DKIM usage has increased from about 5% to 17% since 2007, and SenderID from 5% to 9%. SPF dropped a bit in usage, though still close to 40%. It is not clear from the report what the respondents actually do with the results of checking DKIM, SenderID, or SPF.

More than 60% of SMTP connection attempts are aborted due to blacklists; after factoring in invalid addresses and greylisting, fewer than 20% of connections are accepted. After accepting the connection, nearly 80% of messages are filtered out as spam. In total, 95.6% of messages are blocked or filtered. This is very similar to the MAAWG metrics.

Surprisingly, fewer than 80% forbid their users from spamming in their terms & conditions, or otherwise inform them of the legal risk of spamming. More than half rely on technical methods including blacklisting users from sending mail, limiting outbound mail volume, virus scanning, and blocking or otherwise managing port 25.

Even more surprising is the finding that 89% of respondents still process abuse reports manually — an increase from 73% in 2007! Only 16% offer feedback loops to other organizations. 8% — all large or very large providers — use ARF. Looks like we have some work to do.

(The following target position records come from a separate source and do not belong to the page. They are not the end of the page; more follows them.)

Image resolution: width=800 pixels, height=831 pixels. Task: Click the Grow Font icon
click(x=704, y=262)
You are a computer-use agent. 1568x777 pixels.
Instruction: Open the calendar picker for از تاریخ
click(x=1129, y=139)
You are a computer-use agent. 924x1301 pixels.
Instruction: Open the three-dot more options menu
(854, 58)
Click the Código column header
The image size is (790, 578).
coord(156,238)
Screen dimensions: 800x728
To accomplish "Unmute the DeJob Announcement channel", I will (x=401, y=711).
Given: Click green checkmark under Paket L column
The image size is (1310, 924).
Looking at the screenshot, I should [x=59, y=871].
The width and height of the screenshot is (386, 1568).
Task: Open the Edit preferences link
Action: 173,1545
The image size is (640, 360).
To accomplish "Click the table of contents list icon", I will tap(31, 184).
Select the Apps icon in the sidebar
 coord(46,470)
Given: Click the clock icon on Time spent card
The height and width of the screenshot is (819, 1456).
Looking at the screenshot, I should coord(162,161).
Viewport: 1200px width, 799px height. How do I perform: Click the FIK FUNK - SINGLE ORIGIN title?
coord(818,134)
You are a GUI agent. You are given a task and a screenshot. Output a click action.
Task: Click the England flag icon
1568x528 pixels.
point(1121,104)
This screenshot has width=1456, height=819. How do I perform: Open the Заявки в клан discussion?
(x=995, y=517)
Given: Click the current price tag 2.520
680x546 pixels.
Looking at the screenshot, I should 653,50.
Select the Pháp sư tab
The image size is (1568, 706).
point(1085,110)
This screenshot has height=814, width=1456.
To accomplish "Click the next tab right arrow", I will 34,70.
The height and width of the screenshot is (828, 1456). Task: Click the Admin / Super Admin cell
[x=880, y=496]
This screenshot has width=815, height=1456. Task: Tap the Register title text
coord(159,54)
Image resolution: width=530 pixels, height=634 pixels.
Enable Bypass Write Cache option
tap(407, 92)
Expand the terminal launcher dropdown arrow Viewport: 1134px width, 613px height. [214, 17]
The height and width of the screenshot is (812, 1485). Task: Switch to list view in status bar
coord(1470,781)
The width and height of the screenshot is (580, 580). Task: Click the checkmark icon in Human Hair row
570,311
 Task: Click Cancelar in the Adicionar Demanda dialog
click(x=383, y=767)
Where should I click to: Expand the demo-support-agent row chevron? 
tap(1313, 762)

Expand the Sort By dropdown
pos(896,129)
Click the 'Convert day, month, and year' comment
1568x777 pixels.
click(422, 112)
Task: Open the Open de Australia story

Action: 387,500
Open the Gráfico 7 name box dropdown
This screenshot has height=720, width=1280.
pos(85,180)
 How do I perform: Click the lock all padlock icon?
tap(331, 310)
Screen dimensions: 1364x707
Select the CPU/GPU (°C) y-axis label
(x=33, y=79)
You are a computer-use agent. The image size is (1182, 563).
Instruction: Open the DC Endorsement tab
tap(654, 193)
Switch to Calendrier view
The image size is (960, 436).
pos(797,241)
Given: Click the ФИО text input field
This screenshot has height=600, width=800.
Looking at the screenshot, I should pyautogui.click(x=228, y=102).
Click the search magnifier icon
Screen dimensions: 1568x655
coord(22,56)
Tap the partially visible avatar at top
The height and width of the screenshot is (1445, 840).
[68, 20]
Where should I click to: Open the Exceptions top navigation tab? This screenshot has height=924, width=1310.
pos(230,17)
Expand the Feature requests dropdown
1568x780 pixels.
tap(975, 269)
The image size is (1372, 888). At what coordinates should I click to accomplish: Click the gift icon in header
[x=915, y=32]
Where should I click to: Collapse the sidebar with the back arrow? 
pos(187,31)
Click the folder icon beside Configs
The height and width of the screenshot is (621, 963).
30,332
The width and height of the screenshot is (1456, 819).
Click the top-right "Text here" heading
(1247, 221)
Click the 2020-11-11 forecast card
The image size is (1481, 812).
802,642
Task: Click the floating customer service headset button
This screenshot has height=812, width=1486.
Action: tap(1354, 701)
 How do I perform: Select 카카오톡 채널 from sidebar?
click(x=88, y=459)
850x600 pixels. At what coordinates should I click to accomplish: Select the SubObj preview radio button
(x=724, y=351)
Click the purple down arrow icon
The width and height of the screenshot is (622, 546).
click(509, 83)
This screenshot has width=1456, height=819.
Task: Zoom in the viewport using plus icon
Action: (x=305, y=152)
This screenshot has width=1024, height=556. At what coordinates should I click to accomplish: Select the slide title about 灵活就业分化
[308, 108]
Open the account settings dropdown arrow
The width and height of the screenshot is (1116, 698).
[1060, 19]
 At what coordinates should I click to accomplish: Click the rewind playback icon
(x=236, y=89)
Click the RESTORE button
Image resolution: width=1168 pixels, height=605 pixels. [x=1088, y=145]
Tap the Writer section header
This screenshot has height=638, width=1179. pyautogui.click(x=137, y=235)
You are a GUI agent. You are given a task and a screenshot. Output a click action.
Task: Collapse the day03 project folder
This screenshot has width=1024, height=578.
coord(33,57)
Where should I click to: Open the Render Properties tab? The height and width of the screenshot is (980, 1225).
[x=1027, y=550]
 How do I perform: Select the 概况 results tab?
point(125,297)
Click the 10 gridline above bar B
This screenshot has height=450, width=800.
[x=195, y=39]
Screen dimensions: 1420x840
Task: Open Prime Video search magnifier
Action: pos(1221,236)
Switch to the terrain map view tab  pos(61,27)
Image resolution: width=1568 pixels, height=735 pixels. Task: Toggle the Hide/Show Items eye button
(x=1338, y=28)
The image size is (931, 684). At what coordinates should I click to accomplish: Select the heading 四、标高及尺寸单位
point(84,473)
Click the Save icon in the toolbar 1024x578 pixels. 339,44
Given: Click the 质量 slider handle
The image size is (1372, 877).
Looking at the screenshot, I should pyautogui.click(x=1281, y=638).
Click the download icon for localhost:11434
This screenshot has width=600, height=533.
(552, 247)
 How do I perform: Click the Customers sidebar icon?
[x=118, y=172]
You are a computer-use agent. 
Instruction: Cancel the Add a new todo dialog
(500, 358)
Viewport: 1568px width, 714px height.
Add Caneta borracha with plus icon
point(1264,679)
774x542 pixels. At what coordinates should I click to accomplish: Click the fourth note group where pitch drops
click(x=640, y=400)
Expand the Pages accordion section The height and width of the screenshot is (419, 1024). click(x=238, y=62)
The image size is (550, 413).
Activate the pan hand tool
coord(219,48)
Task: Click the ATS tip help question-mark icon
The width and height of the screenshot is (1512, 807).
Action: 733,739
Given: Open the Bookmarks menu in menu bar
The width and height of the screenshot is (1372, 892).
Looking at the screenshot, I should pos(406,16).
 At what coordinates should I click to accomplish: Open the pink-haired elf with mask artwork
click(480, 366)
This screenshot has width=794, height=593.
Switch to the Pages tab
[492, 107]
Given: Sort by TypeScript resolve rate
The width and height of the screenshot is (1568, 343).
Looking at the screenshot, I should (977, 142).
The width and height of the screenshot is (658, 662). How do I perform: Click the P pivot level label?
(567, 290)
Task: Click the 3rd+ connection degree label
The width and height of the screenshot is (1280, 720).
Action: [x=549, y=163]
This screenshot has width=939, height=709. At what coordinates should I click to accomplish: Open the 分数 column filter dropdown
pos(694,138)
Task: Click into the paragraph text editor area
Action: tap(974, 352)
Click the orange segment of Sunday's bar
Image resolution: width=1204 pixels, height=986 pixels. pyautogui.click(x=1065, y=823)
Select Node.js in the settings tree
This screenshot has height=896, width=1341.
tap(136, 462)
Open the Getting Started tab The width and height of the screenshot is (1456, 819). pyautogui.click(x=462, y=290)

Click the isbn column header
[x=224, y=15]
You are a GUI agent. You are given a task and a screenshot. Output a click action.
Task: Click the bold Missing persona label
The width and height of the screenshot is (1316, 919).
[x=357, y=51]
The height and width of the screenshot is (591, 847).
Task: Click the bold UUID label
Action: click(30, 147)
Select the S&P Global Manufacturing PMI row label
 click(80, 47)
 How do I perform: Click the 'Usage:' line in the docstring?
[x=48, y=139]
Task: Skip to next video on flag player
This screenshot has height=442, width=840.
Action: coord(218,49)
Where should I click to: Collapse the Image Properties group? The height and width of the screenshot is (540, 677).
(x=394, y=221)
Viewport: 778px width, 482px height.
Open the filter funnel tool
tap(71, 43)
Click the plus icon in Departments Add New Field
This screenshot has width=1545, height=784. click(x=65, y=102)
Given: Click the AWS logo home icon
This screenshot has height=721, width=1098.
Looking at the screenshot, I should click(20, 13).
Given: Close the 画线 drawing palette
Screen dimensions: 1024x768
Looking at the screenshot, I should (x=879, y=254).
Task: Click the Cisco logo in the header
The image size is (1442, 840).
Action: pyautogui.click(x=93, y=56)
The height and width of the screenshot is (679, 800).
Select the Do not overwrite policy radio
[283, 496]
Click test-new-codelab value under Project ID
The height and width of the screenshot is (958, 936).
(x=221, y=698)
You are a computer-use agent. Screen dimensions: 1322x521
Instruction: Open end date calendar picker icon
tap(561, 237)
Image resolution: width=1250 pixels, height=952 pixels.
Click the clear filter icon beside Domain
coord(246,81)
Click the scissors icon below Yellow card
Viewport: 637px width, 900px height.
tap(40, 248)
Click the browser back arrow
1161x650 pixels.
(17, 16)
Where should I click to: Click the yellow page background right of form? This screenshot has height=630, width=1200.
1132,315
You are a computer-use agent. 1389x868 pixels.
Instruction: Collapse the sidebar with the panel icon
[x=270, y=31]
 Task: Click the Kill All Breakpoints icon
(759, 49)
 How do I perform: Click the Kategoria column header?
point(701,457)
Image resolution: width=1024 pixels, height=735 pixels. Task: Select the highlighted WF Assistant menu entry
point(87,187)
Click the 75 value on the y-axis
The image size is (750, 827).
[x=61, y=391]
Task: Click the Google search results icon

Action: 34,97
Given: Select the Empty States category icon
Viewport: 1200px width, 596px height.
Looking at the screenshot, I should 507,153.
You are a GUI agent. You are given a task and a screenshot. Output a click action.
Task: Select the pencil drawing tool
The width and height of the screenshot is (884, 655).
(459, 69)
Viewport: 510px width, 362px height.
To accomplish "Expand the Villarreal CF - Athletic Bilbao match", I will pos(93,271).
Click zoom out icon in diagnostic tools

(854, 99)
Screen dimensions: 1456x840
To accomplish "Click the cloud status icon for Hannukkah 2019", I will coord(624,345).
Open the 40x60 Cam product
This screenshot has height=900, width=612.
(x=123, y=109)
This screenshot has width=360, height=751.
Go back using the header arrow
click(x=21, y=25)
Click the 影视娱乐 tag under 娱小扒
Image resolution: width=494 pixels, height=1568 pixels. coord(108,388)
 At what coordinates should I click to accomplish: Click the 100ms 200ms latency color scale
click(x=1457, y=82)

Another difference from North America, and particularly the United States, is the concern that there's an inherent conflict between filtering spam and protecting privacy. The report reminds us that the European Commission's Article 29 Data Protection Working Party determined in 2006 "that spam-filtering can be justified under the EU's legal framework", and recommends greater publicity of these findings. Even so, it's likely that the privacy framework in Europe removes some options, such as complaint feedback loops to senders, which are already common in the United States.

The ENISA report also makes some important recommendations, centering on increased collaboration between providers and reporting spam sources to law enforcement authorities. Email marketing was not mentioned at all.

CAUCE applauds ENISA and its participants for collecting and interpreting this important, useful data, and we sincerely hope things improve before the next report in 2011.